[Arbeitsauftrag 1]
Gib den Teil der Datensätze wortgetreu wieder, der mit der Zeile beginnt, die „You are a GUI“ enthält, und mit dem Ende der Datensätze schließt, beide Enden eingeschlossen. Lass die Bilder dabei weg.

[Ausgewählter Auszug]
Irland: Gewerkschaftliche Organisierung in Derry

Die anarchosyndikalistische Initiative „Organise!“ berichtet in der 30. Ausgabe ihres Magazins für Nordirland (UK), „Black Star“, über die jüngsten Kampagnen von Gewerkschaften zu lokalen Arbeitskonflikten:

In den sozialen Medien geht es zur Zeit hochher, da viele Bewohner*innen von Derry sich haufenweise über das neueste Hotel in der Stadt auslassen. Das Ebrington Hotel ist ein Vier-Sterne-Schuppen in der ehemaligen britischen Kaserne an der Waterside. Manche haben sich aufgeregt darüber, dass das Management offensichtlich die lokale Bevölkerung aus dieser neuen Oase raushalten will. Aber die meisten beschweren sich darüber, wie die Arbeiter*innen dort behandelt werden.



Eine Menge Leute sind dort schon nach einigen Wochen wieder abgehauen und es scheint dort offenbar keine Gewerkschaft zu geben. Ob sich das ändern wird, könnte auch von den jüngsten Bemühungen abhängen, die Mitgliederzahlen von Organisierten in ehemals gewerkschaftsfeindlichen Betrieben zu erhöhen.

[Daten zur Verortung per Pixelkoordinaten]
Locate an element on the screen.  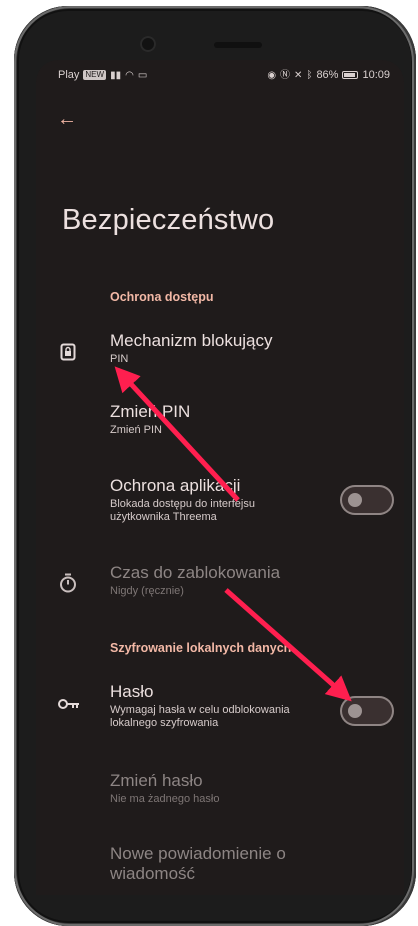
battery-percent: 86% is located at coordinates (328, 75).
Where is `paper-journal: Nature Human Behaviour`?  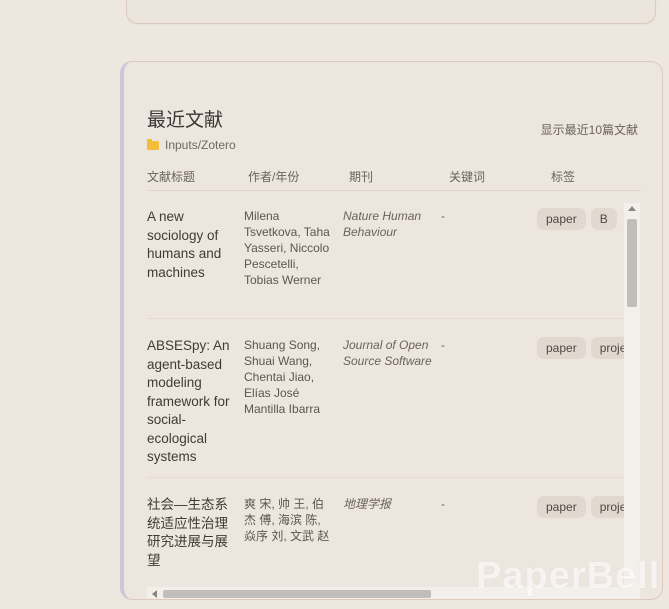 paper-journal: Nature Human Behaviour is located at coordinates (382, 224).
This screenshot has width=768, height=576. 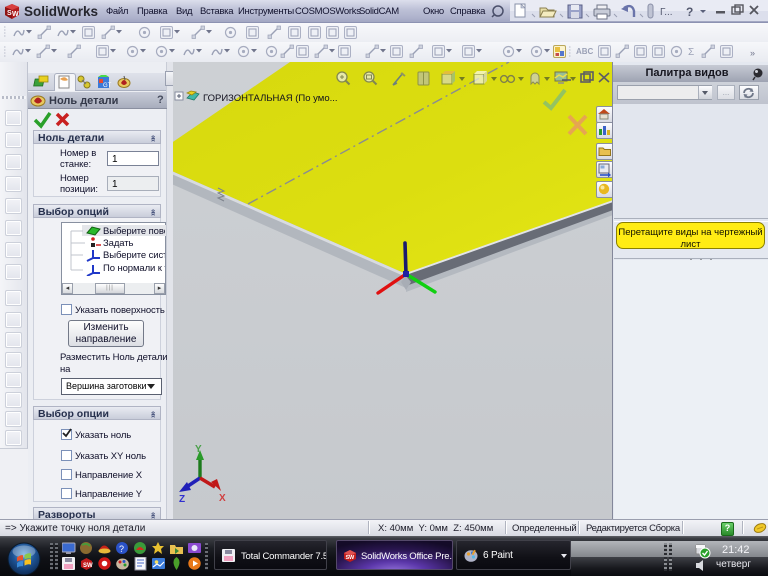 I want to click on svg-text: Y, so click(x=198, y=450).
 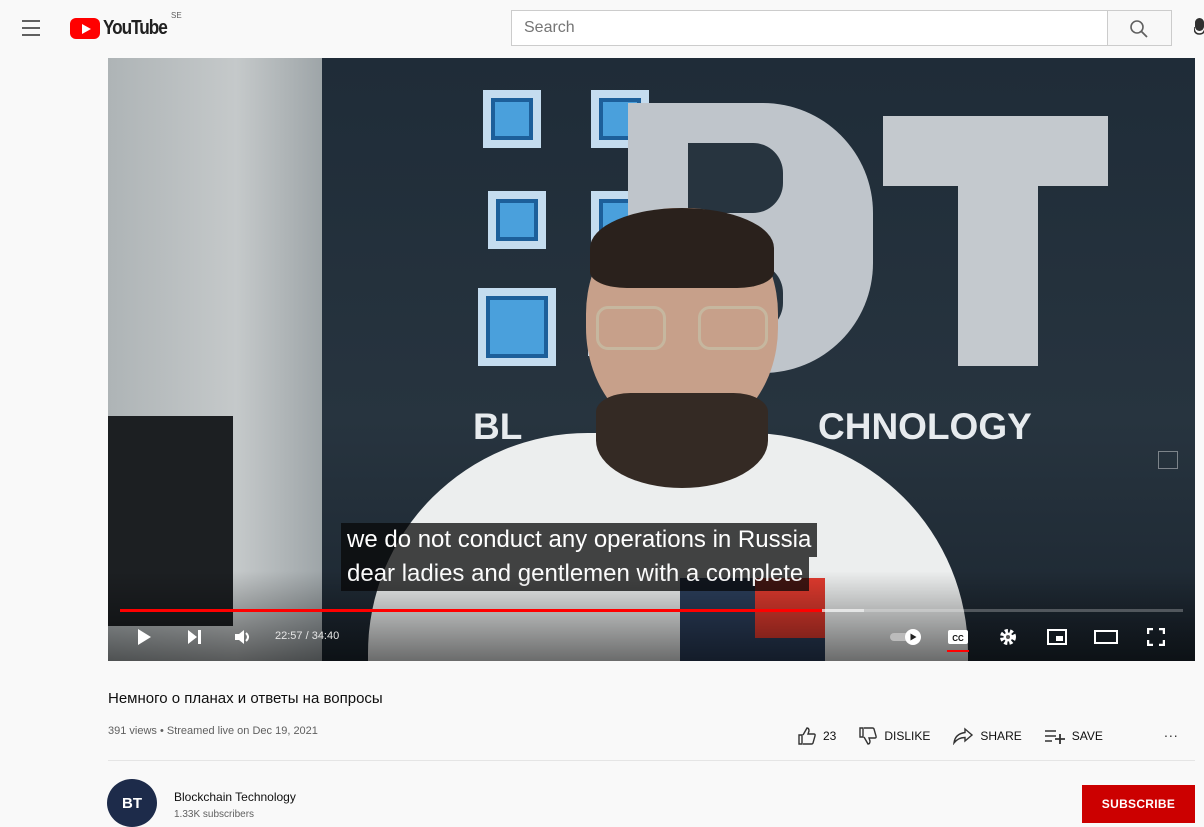 I want to click on channel-name: Blockchain Technology, so click(x=235, y=797).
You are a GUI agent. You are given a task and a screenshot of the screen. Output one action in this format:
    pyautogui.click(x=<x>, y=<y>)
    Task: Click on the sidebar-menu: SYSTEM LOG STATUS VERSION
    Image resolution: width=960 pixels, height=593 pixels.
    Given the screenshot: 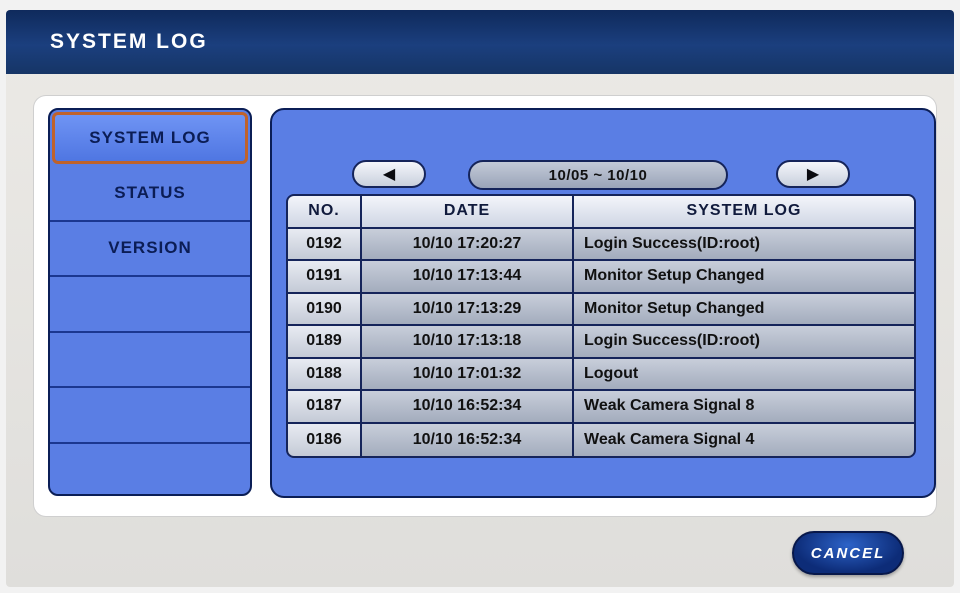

[Arbeitsauftrag 2]
Nenne alle geografischen Namen, die im Auszug über Gewerkschaften in Derry vorkommen.

[Antwortfeld 1]
You are a GUI agent. You are given a task and a screenshot of the screen. Output one action in this format:
    pyautogui.click(x=<x>, y=<y>)
    Task: Click on the sidebar-menu: SYSTEM LOG STATUS VERSION
    Image resolution: width=960 pixels, height=593 pixels.
    Given the screenshot: 

[Antwortfeld 2]
Irland, Derry, Nordirland, UK, Waterside